Construction of the FIM training data

deepseek-ai / DeepSeek-Coder

DeepSeek Coder: Let the Code Write Itself

https://coder.deepseek.com/

MIT License

6.01k stars 433 forks source link

Construction of the FIM training data #107

Open shatealaboxiaowang opened 5 months ago

shatealaboxiaowang commented 5 months ago

Hi， dear：

Thank you very much for your open source. Will the code of FIM dataset construction and training be made public? such as the number of lines or length of the code for Prefix, suffix, and middle. We would like to build on your model and fine-tune it on our own code data warehouse, especially to improve the FIM performance of our internal code.

Thx.

pkuzqh commented 5 months ago

You can see "https://github.com/EleutherAI/gpt-neox/blob/FIM-clean/megatron/data/gpt2_dataset.py#L339". We use the character-level disruption.

shatealaboxiaowang commented 5 months ago

You can see "https://github.com/EleutherAI/gpt-neox/blob/FIM-clean/megatron/data/gpt2_dataset.py#L339". We use the character-level disruption.

Thx，i will look at it.

mikelpzm commented 4 months ago

@shatealaboxiaowang were you able to construct a proper FIM dataset?

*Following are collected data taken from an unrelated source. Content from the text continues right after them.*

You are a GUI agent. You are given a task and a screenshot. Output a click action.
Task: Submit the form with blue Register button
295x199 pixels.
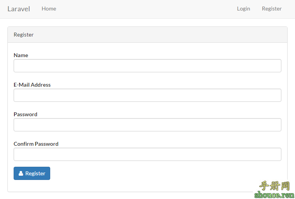(x=32, y=173)
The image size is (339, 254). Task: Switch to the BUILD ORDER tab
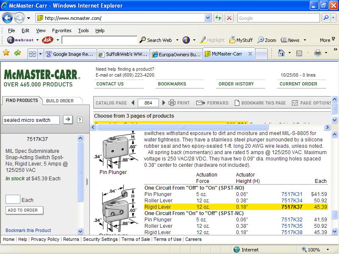[x=60, y=101]
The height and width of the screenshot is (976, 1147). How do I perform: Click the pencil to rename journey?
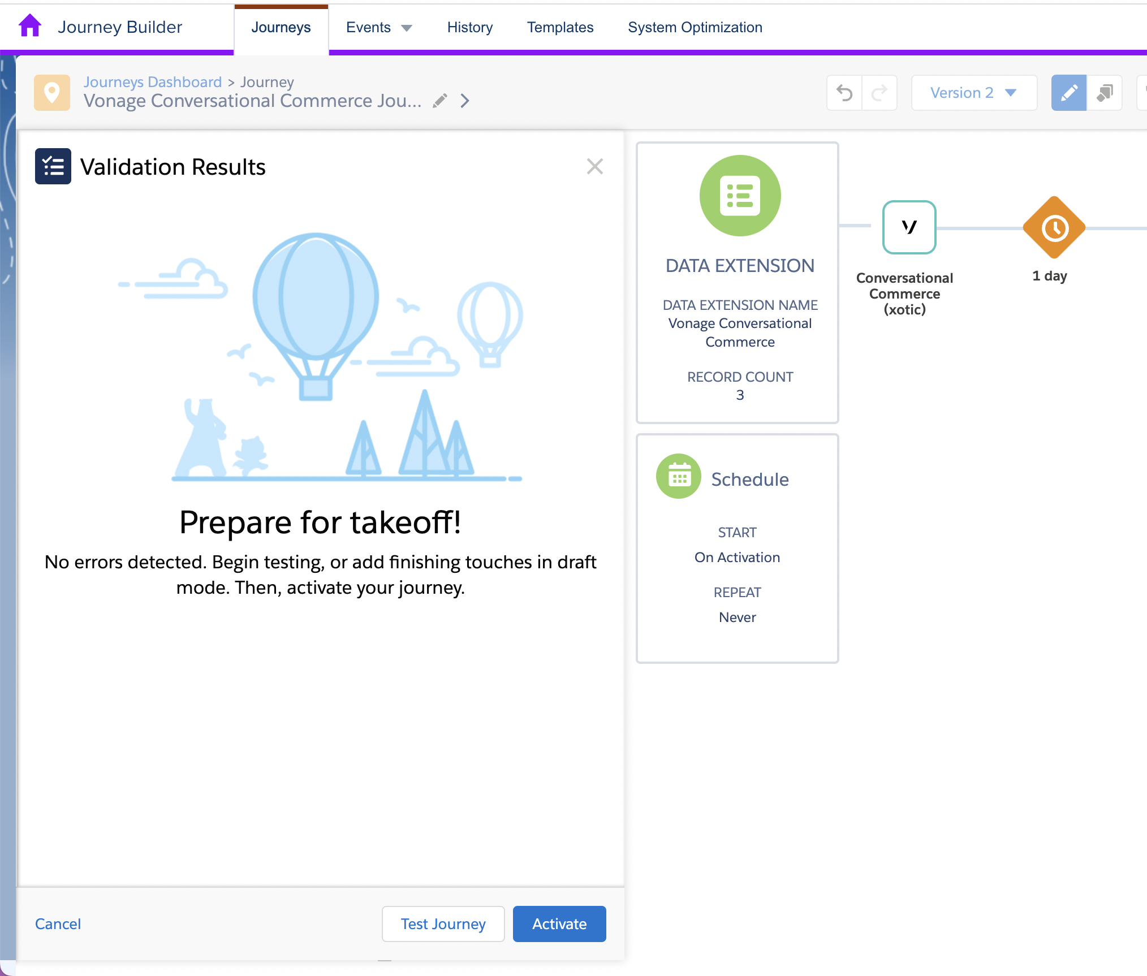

allenliu88 commented 1 month ago

You can see "https://github.com/EleutherAI/gpt-neox/blob/FIM-clean/megatron/data/gpt2_dataset.py#L339". We use the character-level disruption.

Thx，i will look at it.

Do you fine tune the model for fim successfuly? what does the FIM dataset look like，can you share your solutions? thanks very much.